Report every line from the following entries that contains the string "will".

DATASET CONTENT:
------------------------------------------------------------
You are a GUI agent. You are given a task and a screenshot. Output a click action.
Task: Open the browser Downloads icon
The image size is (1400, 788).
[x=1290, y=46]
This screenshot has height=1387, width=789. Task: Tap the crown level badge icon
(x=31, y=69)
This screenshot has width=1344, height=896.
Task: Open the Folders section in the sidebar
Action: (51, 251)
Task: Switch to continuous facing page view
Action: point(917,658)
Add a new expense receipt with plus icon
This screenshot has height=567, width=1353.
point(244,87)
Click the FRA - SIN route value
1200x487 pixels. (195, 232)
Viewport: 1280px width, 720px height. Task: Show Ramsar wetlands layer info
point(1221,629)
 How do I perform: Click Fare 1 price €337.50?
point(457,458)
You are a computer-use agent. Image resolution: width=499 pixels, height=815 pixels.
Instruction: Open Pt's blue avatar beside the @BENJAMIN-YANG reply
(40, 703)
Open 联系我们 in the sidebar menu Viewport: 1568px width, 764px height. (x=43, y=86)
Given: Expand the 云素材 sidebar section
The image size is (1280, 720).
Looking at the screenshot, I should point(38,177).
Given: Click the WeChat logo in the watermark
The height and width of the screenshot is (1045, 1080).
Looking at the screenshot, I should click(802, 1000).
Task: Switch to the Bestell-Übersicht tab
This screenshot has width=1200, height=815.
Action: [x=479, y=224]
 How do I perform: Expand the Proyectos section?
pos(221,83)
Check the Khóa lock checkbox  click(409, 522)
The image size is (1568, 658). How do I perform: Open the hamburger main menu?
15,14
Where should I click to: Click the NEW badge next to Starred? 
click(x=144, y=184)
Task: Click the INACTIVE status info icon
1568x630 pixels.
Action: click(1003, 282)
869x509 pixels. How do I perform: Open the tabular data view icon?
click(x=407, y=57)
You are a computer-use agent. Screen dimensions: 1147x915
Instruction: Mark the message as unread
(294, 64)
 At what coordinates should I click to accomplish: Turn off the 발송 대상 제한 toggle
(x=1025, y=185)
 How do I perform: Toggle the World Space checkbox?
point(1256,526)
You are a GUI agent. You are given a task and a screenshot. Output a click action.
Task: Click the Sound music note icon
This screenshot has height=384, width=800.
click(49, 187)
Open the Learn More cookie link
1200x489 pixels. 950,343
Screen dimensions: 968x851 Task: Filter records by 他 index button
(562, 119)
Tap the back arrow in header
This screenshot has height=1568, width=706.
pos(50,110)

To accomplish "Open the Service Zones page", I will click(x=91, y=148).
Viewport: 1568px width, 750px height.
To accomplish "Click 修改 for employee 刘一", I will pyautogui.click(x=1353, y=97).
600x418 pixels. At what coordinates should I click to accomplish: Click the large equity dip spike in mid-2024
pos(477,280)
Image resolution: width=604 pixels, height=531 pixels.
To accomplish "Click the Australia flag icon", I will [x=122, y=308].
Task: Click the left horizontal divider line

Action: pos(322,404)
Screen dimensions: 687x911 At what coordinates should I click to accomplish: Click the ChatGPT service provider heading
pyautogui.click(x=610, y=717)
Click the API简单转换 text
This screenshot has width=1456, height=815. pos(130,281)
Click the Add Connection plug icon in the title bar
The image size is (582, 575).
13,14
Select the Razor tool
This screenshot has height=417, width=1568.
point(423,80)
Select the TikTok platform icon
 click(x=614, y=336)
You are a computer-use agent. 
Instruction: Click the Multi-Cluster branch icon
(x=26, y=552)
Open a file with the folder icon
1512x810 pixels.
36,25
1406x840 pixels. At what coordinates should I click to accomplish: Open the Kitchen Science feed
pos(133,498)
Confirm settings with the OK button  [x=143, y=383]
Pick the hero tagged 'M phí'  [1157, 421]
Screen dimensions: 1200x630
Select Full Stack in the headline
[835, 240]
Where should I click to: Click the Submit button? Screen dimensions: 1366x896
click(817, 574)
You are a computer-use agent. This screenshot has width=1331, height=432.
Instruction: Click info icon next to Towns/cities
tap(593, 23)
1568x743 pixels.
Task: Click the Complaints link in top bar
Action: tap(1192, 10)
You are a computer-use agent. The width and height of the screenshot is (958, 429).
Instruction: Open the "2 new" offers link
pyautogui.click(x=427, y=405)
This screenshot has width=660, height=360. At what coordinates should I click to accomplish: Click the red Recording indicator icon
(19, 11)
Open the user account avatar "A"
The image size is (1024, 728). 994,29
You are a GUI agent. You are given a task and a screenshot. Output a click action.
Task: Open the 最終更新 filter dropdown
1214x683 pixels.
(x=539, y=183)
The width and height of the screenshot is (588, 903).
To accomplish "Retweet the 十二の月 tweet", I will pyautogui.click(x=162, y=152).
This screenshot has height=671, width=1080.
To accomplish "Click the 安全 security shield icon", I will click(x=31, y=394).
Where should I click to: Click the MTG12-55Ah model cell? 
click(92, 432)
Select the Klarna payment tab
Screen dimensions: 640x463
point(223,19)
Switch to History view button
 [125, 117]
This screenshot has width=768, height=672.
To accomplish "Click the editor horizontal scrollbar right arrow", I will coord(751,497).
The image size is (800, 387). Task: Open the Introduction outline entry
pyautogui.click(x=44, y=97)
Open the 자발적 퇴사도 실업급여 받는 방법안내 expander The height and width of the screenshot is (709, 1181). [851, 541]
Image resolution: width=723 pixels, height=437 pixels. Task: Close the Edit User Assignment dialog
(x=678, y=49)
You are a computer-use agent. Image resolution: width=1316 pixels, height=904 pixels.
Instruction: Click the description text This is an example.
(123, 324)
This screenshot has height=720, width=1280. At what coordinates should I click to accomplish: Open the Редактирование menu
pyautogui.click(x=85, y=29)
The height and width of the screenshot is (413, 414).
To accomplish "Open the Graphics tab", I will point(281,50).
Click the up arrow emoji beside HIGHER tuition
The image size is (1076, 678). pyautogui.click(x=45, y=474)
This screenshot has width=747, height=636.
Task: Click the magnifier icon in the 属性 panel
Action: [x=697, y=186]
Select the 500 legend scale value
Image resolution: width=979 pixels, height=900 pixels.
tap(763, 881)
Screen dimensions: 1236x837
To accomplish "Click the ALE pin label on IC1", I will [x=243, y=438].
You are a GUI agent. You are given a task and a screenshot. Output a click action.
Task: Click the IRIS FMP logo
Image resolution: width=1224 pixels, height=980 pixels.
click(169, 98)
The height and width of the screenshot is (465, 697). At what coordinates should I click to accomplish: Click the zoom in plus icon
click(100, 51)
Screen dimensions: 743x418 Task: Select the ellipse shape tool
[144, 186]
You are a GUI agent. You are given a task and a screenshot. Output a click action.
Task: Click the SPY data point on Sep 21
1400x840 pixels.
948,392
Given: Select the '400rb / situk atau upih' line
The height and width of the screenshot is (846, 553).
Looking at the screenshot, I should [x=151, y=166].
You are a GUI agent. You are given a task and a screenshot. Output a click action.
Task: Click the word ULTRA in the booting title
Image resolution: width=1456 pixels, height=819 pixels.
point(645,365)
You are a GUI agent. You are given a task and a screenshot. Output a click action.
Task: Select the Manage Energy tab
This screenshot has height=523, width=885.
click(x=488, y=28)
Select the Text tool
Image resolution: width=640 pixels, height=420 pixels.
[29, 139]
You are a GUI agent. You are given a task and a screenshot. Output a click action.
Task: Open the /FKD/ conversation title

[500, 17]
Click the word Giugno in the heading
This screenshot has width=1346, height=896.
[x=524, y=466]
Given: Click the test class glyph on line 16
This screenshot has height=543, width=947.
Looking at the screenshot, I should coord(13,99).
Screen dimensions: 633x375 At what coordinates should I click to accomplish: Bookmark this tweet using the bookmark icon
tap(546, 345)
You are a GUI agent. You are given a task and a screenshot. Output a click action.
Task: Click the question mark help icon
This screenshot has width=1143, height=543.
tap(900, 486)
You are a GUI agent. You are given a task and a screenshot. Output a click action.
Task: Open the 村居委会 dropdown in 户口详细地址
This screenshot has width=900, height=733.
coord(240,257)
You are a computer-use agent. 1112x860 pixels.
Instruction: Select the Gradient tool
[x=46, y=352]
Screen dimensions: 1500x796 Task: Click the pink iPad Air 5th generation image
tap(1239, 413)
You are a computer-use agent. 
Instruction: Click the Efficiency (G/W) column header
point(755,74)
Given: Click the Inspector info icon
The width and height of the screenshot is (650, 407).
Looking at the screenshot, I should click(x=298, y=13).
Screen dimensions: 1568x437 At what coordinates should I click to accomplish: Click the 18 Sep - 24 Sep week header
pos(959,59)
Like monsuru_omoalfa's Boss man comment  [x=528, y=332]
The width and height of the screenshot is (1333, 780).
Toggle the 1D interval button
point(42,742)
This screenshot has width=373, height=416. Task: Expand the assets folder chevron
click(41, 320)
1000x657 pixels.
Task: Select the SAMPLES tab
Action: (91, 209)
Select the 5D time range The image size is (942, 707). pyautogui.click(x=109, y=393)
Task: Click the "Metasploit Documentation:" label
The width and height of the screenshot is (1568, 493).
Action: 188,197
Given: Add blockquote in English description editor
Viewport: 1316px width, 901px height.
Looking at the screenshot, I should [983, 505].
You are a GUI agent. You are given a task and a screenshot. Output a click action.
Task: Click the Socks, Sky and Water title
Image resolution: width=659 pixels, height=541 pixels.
------------------------------------------------------------
SOLUTION:
To accomplish "Open the Service Zones page", I will click(x=91, y=148).
To accomplish "Click 修改 for employee 刘一", I will pyautogui.click(x=1353, y=97).
To accomplish "Click the Australia flag icon", I will [x=122, y=308].
To accomplish "Retweet the 十二の月 tweet", I will pyautogui.click(x=162, y=152).
To accomplish "Click the 安全 security shield icon", I will click(x=31, y=394).
To accomplish "Click the editor horizontal scrollbar right arrow", I will coord(751,497).
To accomplish "Open the Graphics tab", I will point(281,50).
To accomplish "Click the ALE pin label on IC1", I will [x=243, y=438].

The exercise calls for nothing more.